Russia is interacting with politics on Facebook

Putin’s Solovyov crisis: a probe of the Kremlin’s propaganda and military actions against Ukrainian attackers in the Kherson region

“The current onslaught of criticism and reporting of operational military details by the Kremlin’s propagandists has come to resemble the milblogger discourse over the past week. The narrative of the Kremlin focused on statements of progress and avoided discussions of current military operations. The failure of the war before the loss in Kharkiv Oblast prompted the partial reserve mobilization of the Kremlin.

A provocative statement, perhaps – Stremousov might perhaps be mindful of the fact that troublesome leaders of Russian-backed separatist entities have a habit of dying violently – but some of this criticism is not new. Just weeks after Putin launched the full-scale invasion of Ukraine, one of his key domestic enforcers, Chechen strongman Ramzan Kadyrov, urged the Russian military to expand its campaign, implying that Moscow’s approach had not been brutal enough.

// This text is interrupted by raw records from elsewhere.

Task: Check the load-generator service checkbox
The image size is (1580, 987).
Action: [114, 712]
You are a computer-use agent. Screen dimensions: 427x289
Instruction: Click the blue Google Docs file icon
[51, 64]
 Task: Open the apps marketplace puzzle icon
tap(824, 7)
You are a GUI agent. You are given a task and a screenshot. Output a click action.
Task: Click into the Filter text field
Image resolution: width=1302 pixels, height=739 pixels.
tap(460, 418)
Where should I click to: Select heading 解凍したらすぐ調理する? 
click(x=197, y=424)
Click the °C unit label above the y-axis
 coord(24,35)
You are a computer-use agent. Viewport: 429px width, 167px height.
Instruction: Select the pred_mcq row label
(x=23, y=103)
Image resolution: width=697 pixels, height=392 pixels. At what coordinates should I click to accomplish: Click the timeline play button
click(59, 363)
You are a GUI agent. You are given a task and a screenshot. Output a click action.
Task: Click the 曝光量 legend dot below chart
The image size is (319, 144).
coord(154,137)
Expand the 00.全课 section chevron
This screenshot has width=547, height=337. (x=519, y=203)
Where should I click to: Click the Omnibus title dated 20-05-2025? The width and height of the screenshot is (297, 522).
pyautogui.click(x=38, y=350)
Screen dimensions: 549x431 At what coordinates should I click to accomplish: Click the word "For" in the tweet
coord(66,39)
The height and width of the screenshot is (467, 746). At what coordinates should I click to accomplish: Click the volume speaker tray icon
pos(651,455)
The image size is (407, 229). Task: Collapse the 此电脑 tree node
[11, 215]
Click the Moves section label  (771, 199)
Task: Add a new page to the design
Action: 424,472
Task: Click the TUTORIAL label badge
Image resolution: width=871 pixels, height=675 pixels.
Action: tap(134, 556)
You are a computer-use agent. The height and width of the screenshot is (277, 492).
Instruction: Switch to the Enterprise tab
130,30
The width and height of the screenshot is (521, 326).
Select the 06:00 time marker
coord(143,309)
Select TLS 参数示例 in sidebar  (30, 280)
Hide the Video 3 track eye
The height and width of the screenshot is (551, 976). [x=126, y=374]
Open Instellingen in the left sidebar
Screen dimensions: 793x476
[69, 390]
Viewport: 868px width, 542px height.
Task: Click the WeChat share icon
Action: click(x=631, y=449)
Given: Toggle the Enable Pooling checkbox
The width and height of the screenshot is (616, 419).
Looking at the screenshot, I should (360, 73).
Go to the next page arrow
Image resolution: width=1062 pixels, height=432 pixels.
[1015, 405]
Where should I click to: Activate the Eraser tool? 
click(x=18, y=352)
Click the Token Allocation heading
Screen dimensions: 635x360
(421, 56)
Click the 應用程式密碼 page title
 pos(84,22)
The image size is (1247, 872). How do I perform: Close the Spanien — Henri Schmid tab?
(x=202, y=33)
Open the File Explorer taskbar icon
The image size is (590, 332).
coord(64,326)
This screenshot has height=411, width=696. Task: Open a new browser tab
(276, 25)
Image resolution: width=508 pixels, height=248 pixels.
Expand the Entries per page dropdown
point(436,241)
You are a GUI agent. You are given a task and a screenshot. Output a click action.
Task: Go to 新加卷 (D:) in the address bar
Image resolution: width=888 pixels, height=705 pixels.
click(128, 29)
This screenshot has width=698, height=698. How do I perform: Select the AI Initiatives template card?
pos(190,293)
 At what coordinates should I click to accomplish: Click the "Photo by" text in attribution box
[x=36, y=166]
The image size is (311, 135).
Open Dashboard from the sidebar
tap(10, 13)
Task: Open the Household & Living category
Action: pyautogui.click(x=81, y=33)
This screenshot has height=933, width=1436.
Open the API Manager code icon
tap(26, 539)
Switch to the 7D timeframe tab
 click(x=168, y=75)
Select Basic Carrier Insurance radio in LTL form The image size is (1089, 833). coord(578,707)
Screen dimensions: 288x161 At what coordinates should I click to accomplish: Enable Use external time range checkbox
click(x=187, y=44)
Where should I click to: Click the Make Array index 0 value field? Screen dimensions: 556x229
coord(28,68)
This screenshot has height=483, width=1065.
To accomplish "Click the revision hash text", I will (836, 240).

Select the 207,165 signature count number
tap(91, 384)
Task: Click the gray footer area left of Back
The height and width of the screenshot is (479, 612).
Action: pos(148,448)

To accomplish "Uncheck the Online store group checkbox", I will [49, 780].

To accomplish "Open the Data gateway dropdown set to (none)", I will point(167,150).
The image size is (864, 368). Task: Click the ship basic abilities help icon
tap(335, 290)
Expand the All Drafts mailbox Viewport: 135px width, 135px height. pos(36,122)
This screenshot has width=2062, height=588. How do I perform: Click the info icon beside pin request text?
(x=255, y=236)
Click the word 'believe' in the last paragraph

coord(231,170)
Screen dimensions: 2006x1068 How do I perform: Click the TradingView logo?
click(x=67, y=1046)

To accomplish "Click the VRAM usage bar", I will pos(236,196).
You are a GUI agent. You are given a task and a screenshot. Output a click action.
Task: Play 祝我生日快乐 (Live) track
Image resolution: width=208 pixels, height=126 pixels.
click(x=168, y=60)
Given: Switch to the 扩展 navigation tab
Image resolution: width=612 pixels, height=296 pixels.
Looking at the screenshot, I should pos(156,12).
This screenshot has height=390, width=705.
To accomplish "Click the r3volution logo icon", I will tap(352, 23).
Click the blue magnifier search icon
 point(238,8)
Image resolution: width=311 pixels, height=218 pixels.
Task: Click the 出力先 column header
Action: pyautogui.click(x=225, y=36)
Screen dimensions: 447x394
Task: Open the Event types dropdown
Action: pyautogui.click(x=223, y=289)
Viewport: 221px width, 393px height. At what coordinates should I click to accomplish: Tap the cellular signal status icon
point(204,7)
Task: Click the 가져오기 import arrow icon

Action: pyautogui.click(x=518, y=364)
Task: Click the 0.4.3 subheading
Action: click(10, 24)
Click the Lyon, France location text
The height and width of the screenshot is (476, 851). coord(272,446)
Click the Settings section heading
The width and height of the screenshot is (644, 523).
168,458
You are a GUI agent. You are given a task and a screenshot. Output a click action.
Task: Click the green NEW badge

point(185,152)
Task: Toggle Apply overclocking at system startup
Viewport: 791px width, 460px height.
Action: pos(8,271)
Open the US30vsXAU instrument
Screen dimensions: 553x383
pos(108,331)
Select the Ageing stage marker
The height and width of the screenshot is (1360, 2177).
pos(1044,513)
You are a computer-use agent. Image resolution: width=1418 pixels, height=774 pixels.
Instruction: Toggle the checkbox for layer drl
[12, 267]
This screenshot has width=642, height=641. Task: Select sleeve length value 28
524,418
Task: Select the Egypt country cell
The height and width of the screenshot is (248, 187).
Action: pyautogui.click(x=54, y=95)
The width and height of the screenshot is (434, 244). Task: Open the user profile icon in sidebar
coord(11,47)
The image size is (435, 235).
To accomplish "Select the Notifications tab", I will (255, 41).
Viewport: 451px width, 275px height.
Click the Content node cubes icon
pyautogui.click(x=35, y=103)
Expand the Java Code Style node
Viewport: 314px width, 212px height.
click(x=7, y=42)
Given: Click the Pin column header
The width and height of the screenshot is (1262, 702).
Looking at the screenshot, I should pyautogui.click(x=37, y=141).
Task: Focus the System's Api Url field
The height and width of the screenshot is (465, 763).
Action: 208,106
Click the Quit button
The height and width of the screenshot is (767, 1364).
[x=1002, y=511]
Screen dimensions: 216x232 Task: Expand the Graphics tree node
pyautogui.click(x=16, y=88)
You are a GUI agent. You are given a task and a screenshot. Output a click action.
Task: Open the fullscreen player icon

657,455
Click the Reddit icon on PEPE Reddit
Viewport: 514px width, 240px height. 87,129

In a recent interview with Russian arch-propagandist Vladimir Solovyov, the head of the defense committee in Russia’s State Duma demanded that officials cease lying and level with the Russian public.

The Ministry of Defense was hiding the truth about Ukrainian cross-border strikes in Russian regions near Ukraine, according to Kartapolov.

Valuyki is in Russia’s Belgorod region, near the border with Ukraine. The stance of Ukrainians when it comes to striking Russian targets across the border has generally been neither confirm nor deny.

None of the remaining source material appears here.